Data extracts Block Start
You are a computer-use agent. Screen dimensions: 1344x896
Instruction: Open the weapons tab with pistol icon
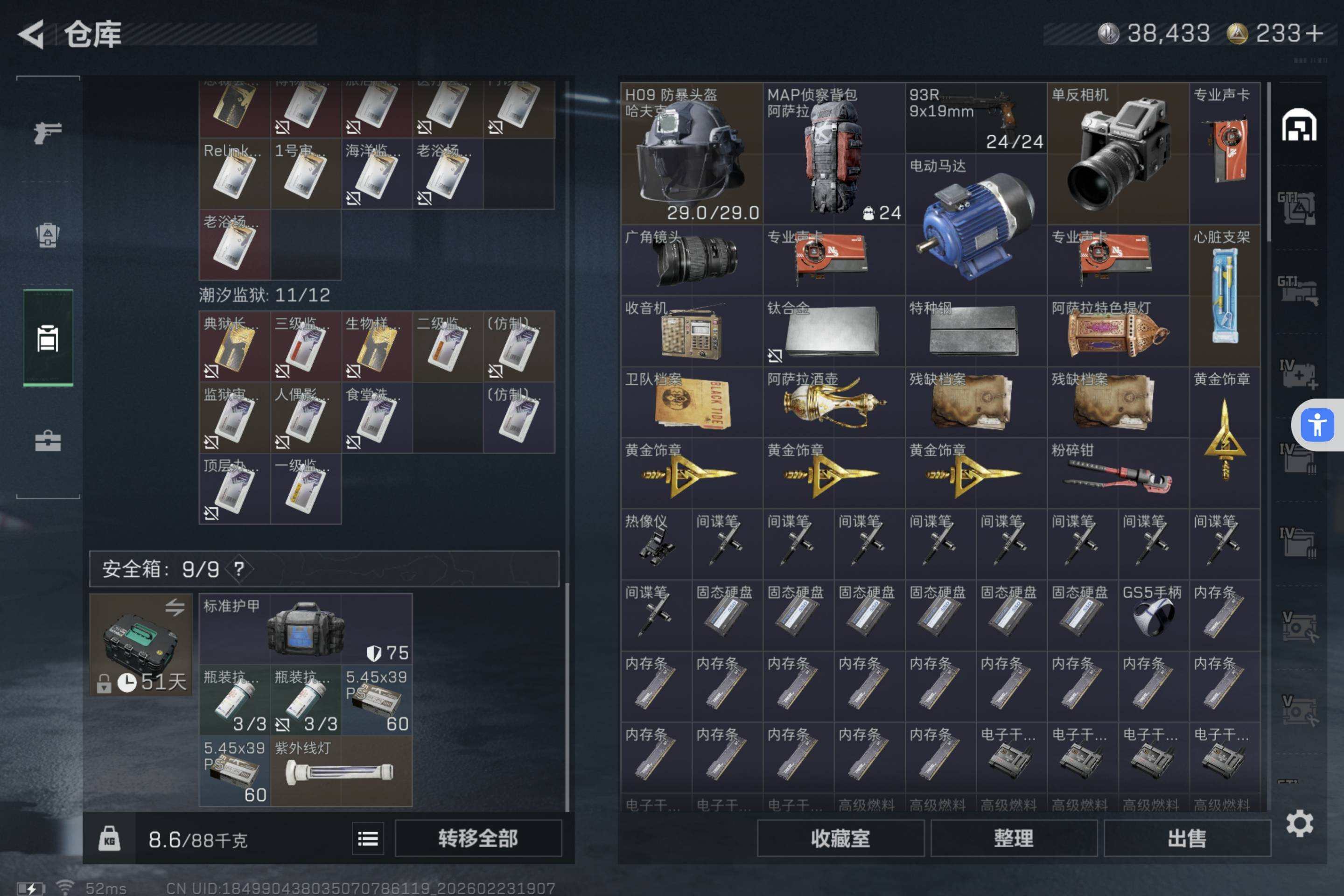(x=48, y=133)
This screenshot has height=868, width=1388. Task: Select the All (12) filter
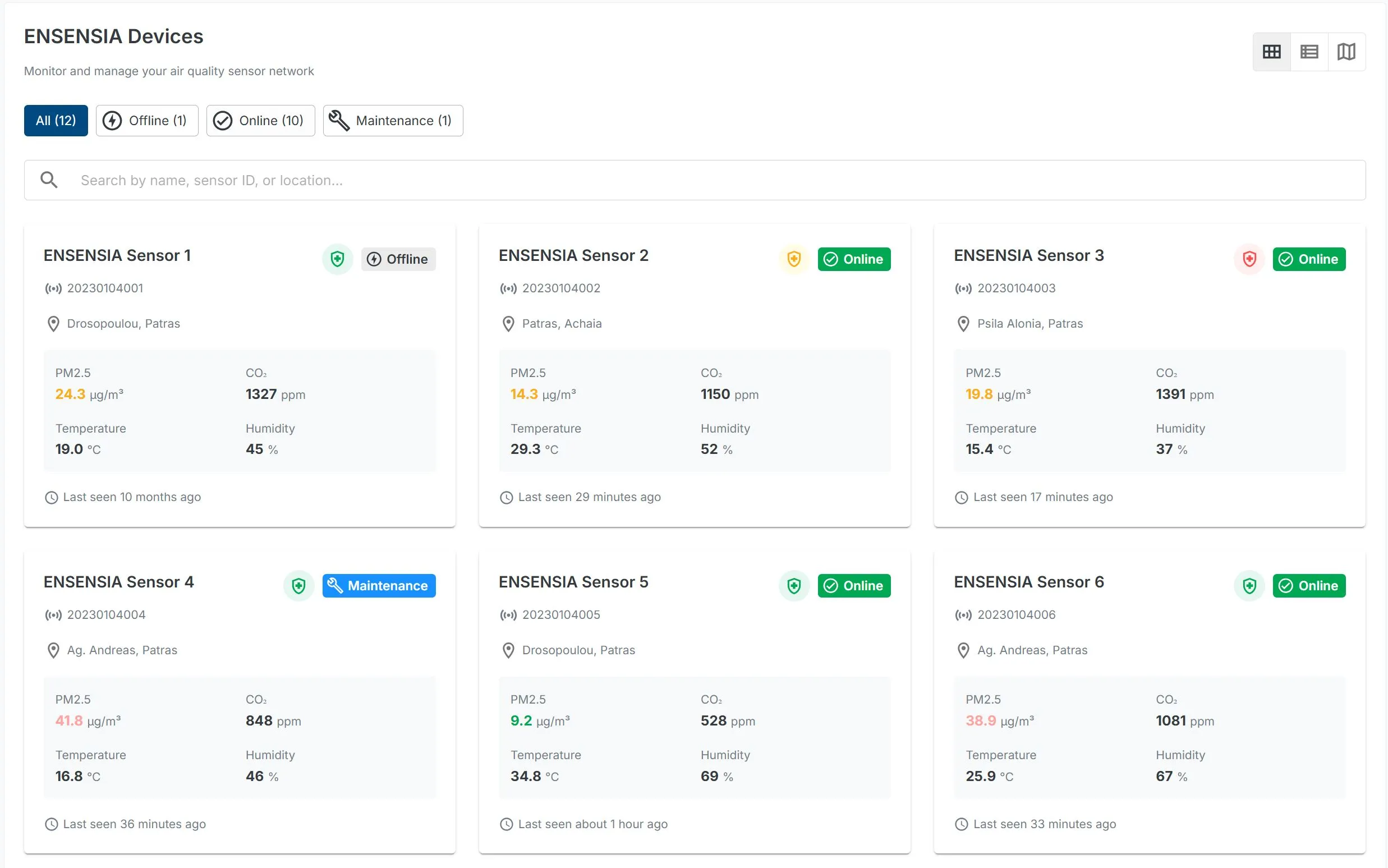56,121
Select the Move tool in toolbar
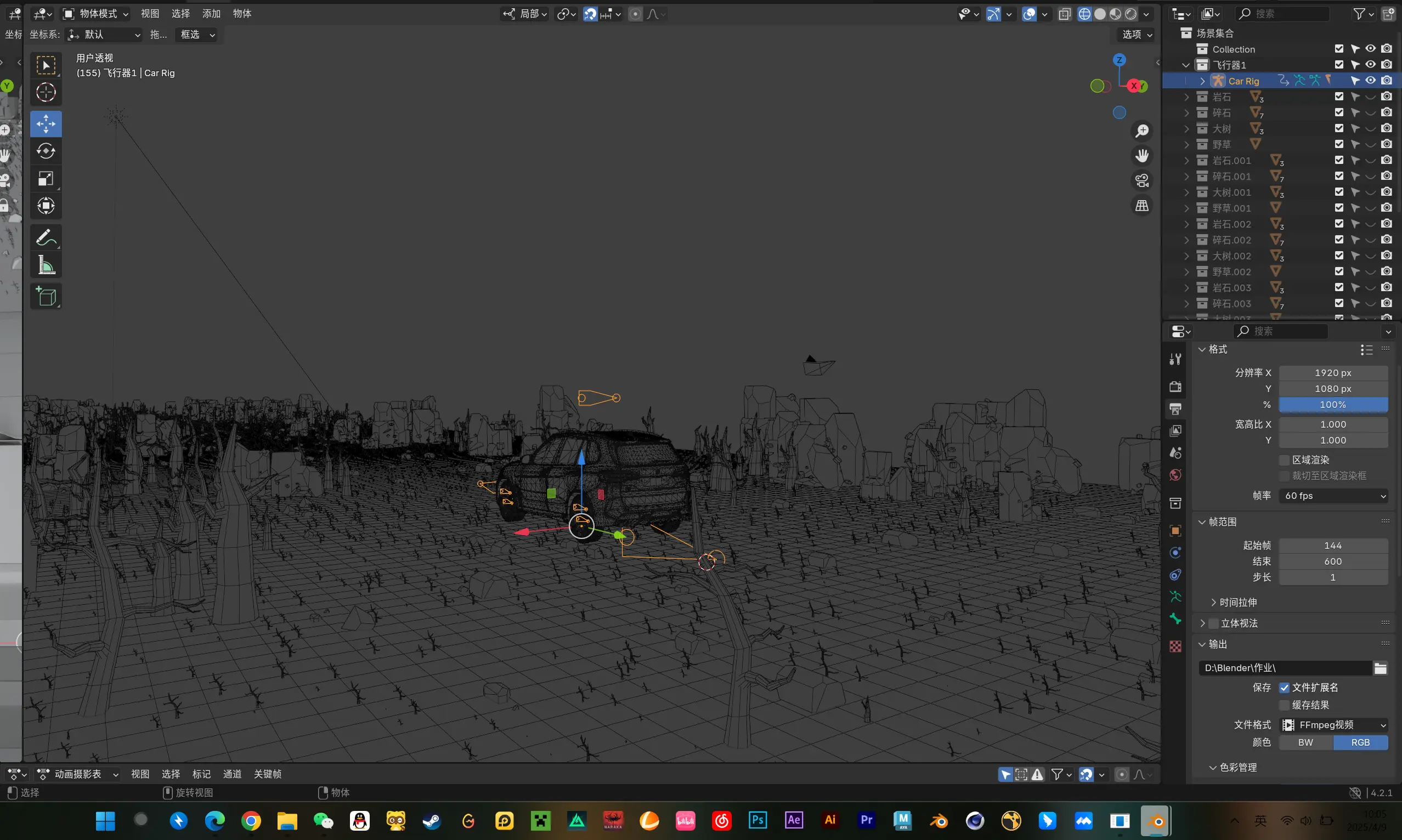The height and width of the screenshot is (840, 1402). pos(46,123)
Data extracts Block End
# Exercise description
Copy the records exactly, minus any pictures.

# Task output
You are a computer-use agent. Screen dimensions: 1344x896
Instruction: Open the weapons tab with pistol icon
(x=48, y=133)
This screenshot has height=868, width=1388. Task: Select the All (12) filter
56,121
Select the Move tool in toolbar
The height and width of the screenshot is (840, 1402). pos(46,123)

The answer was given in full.